- _Supplied information_
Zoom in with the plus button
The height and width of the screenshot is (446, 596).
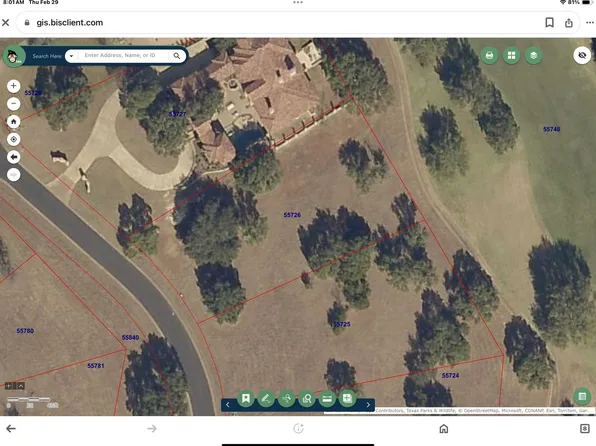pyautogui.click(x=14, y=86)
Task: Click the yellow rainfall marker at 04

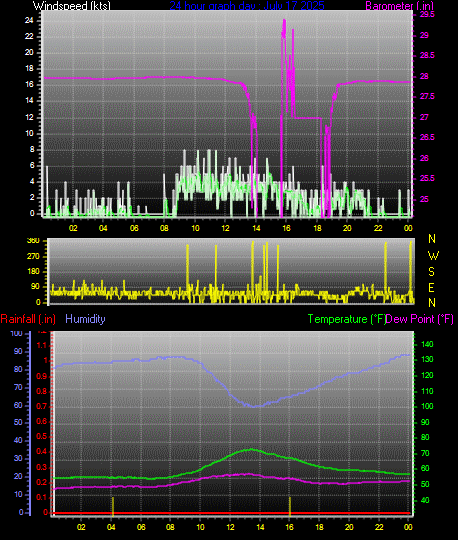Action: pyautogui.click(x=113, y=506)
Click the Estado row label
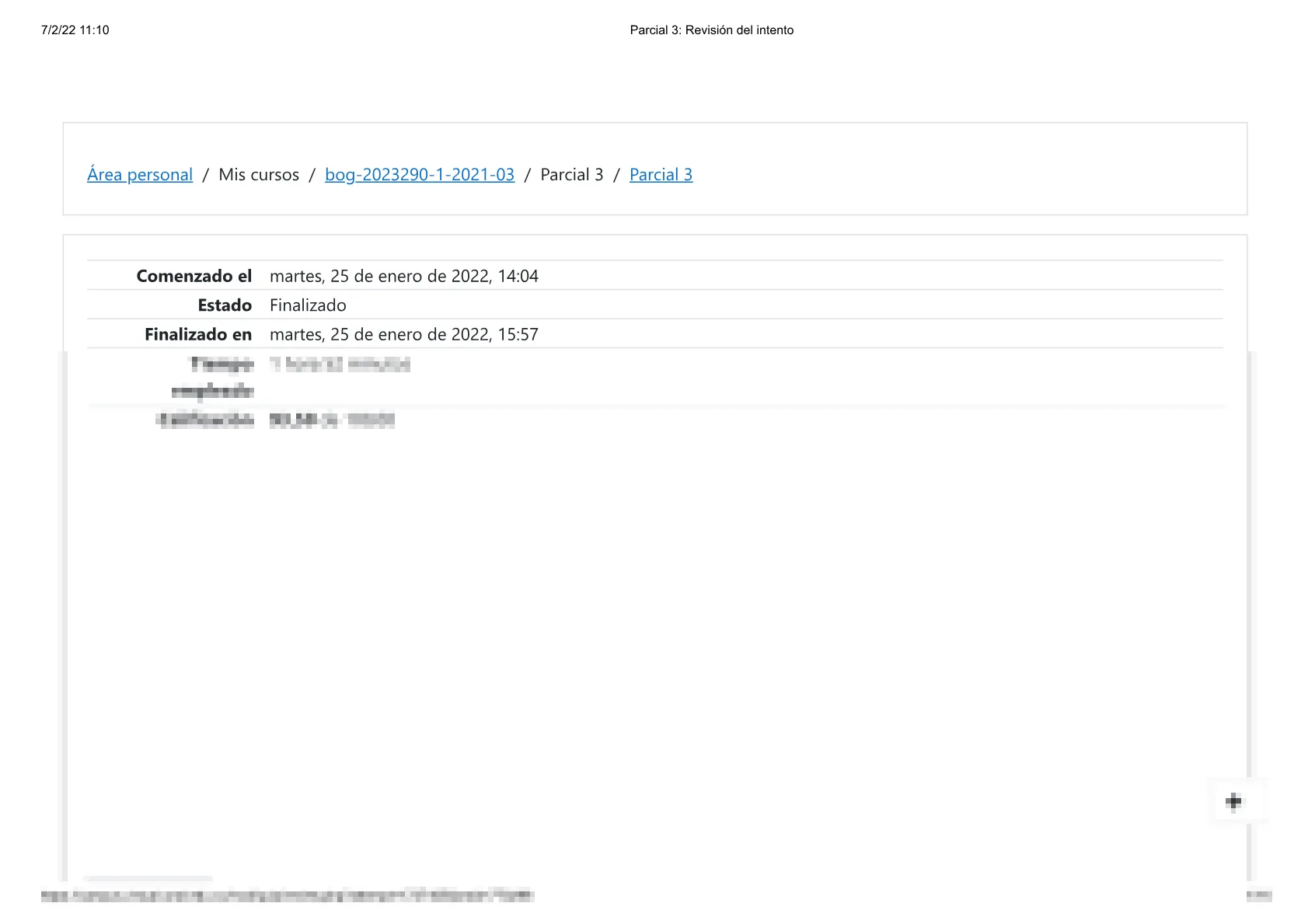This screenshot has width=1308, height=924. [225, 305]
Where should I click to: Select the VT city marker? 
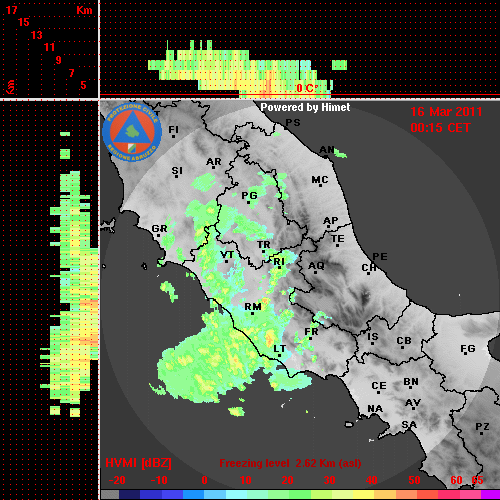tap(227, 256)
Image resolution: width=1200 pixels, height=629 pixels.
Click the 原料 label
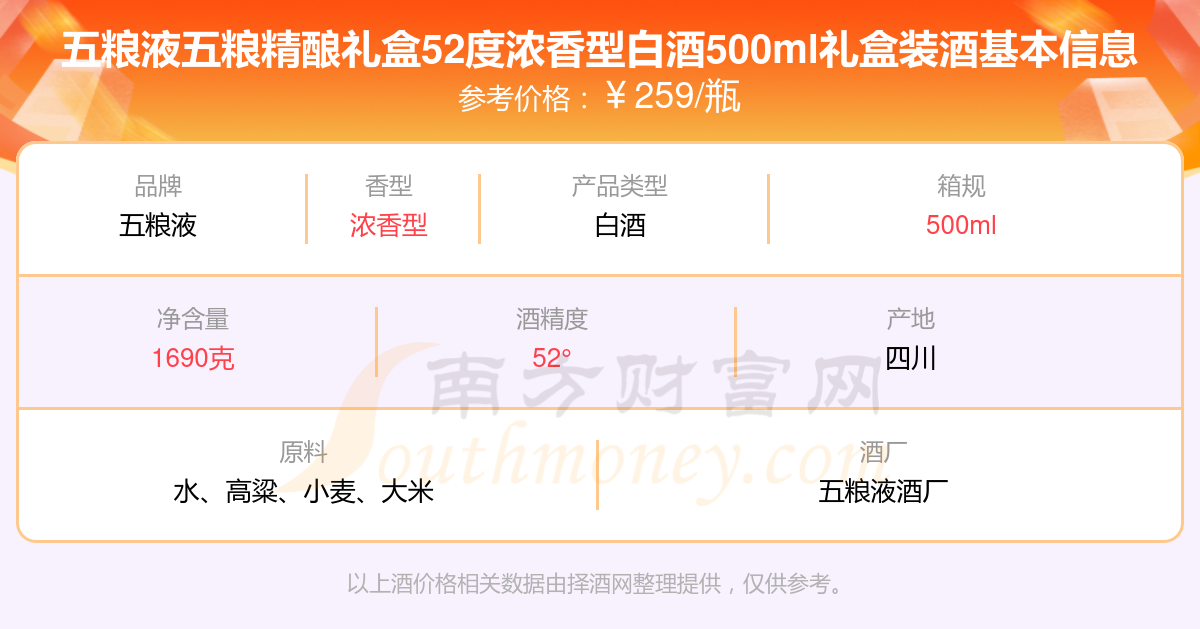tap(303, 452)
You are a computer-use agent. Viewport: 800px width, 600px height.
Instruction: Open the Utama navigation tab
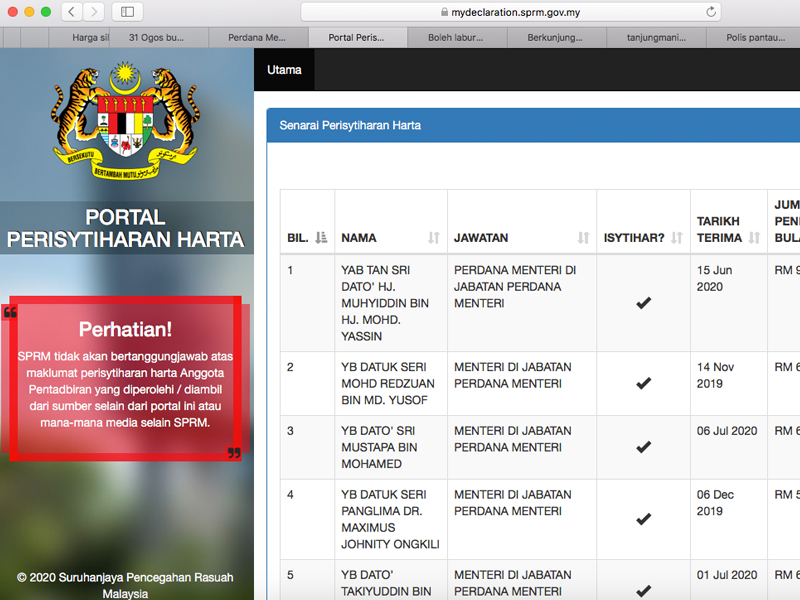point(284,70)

- _Directions_
Once you find the line with "Click the Estado row label", restate it and every later line of the data word for word, excluding the pictures.

- _Answer to the problem_
Click the Estado row label
This screenshot has width=1308, height=924. [225, 305]
Where should I click to: Select the VT city marker? 
tap(227, 256)
Image resolution: width=1200 pixels, height=629 pixels.
Click the 原料 label
tap(303, 452)
You are a computer-use agent. Viewport: 800px width, 600px height.
Instruction: Open the Utama navigation tab
point(284,70)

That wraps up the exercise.